### Instructions for the task
Reproduce the records word for word, from the line containing "Open the Linux Mint start menu" down to the end of the records, including both ends. Leave the pictures out of your answer.

A section of a data file:
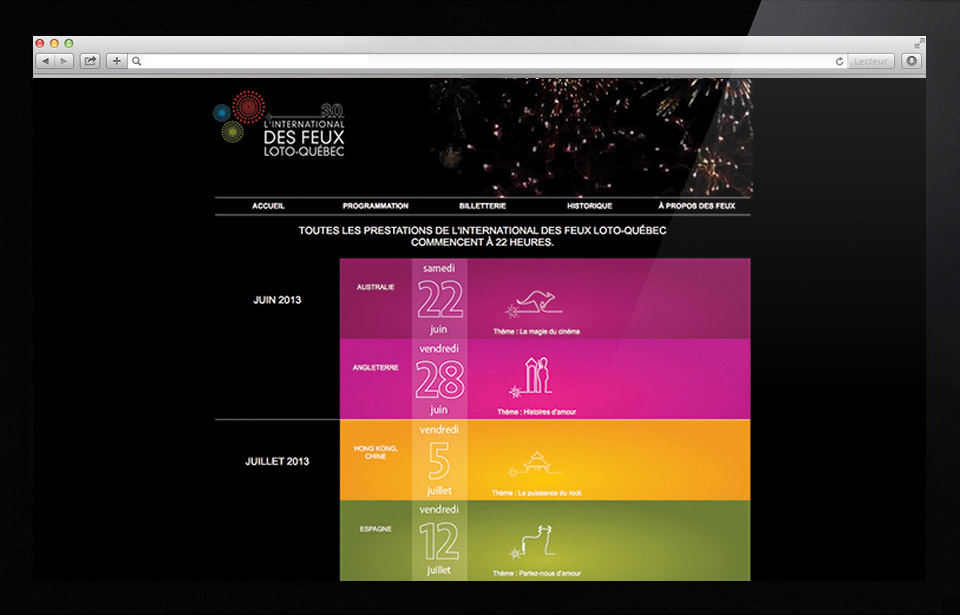Screen dimensions: 960x615
Task: Click the couple illustration for Angleterre
Action: (531, 378)
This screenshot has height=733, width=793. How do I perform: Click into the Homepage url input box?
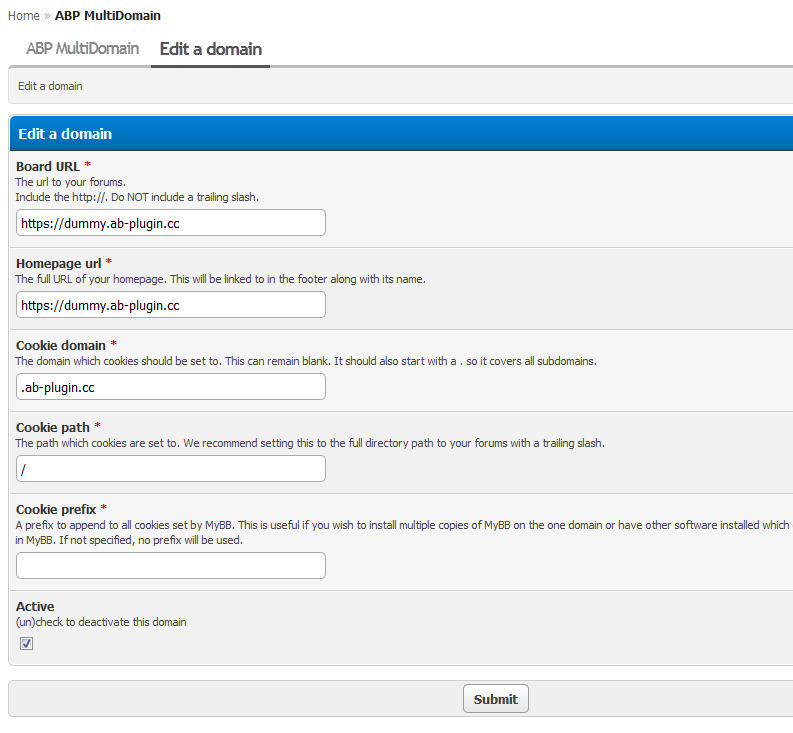click(x=171, y=305)
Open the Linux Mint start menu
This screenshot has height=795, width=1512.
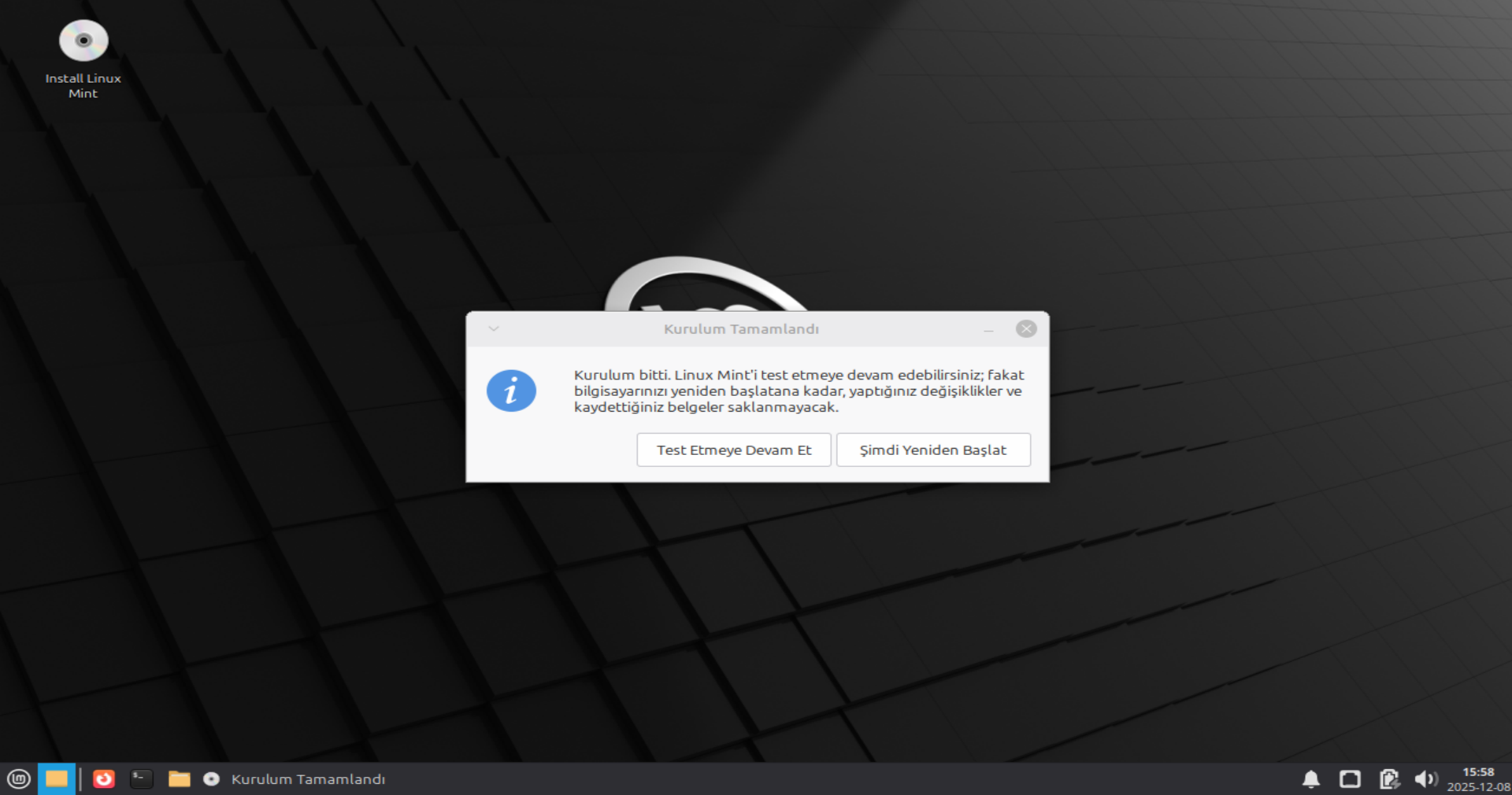coord(18,779)
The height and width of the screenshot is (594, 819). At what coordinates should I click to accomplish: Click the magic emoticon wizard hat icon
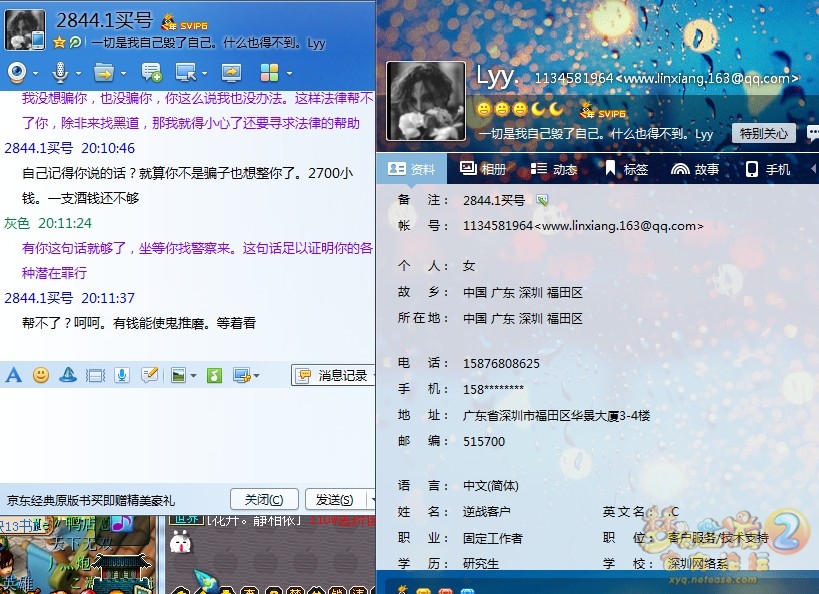(68, 375)
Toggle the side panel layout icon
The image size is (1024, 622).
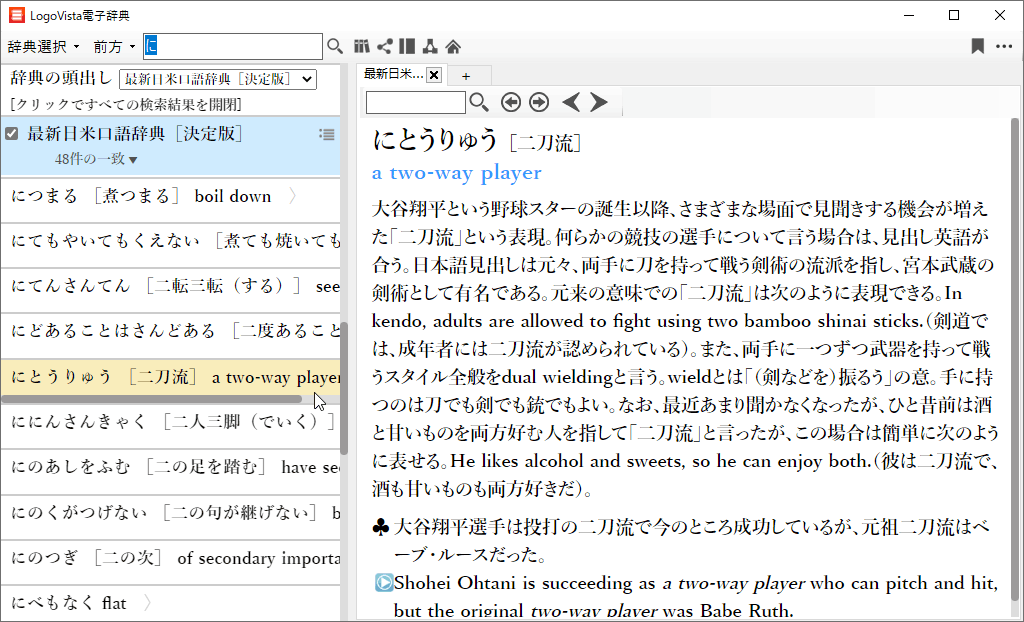click(407, 46)
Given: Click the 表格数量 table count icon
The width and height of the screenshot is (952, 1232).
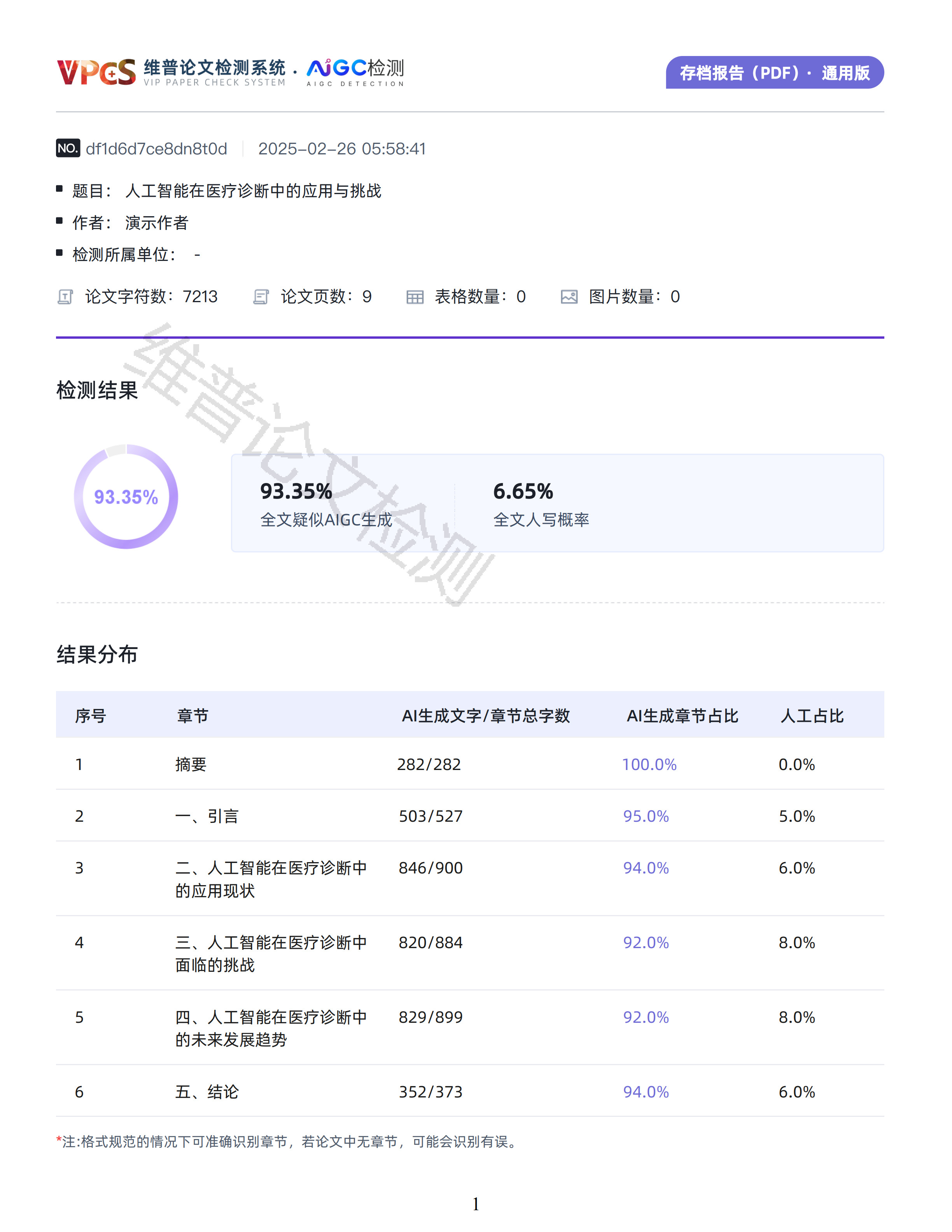Looking at the screenshot, I should point(416,297).
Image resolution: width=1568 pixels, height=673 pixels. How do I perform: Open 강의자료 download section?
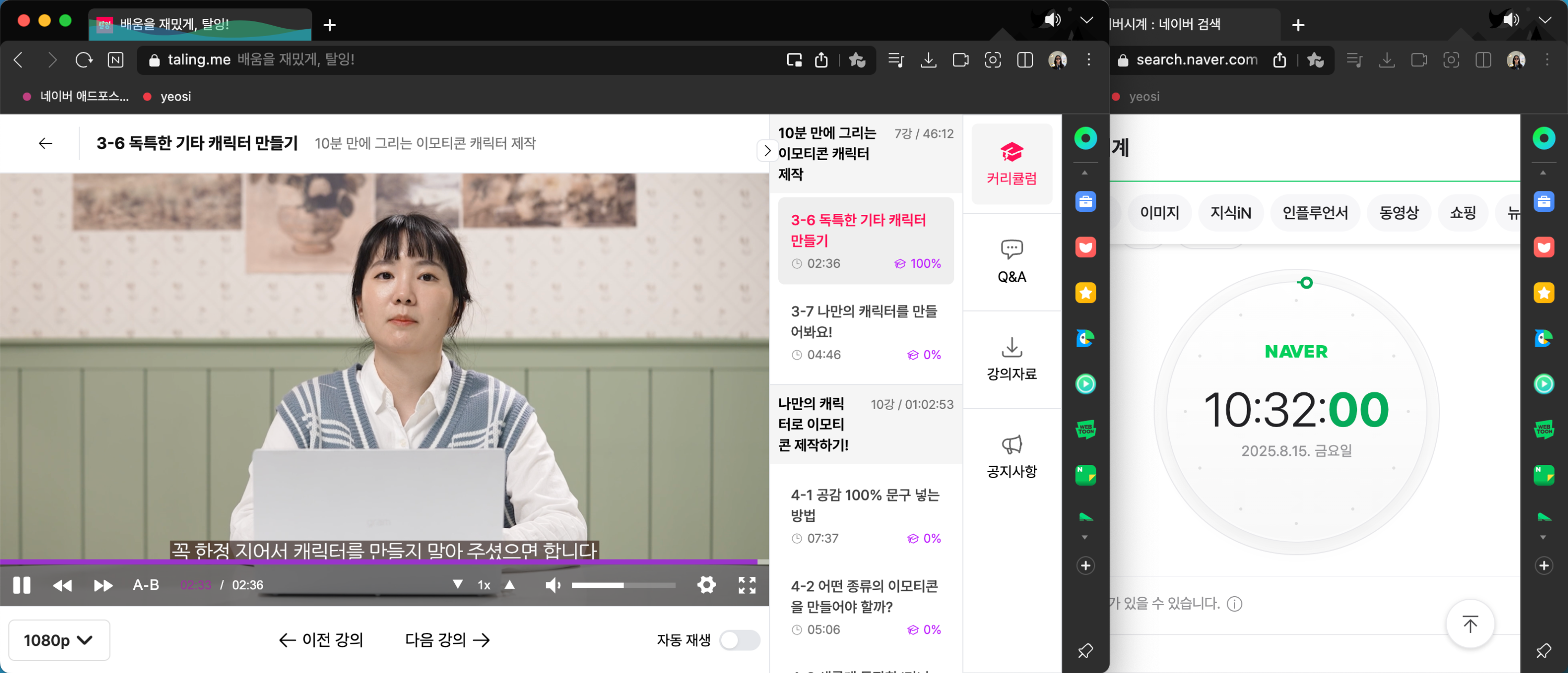pyautogui.click(x=1011, y=359)
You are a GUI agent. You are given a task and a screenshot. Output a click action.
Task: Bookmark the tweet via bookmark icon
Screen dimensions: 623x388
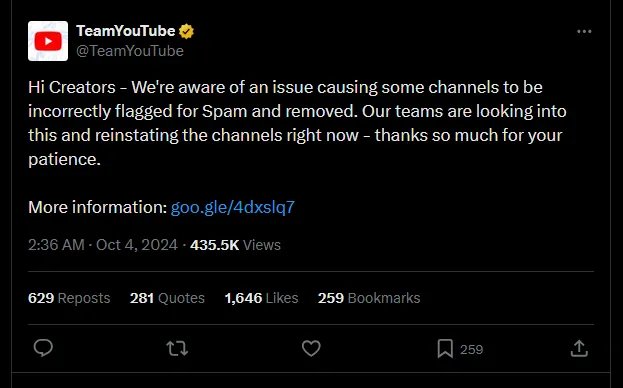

### Output for this task
Open the Linux Mint start menu
This screenshot has height=795, width=1512.
coord(18,779)
The height and width of the screenshot is (594, 819). At what coordinates should I click to accomplish: Click the magic emoticon wizard hat icon
(68, 375)
Toggle the side panel layout icon
The image size is (1024, 622).
click(407, 46)
Given: Click the 表格数量 table count icon
The width and height of the screenshot is (952, 1232).
Looking at the screenshot, I should point(416,297).
Image resolution: width=1568 pixels, height=673 pixels. How do I perform: Open 강의자료 download section?
pyautogui.click(x=1011, y=359)
You are a GUI agent. You are given a task and a screenshot. Output a click action.
Task: Bookmark the tweet via bookmark icon
Screen dimensions: 623x388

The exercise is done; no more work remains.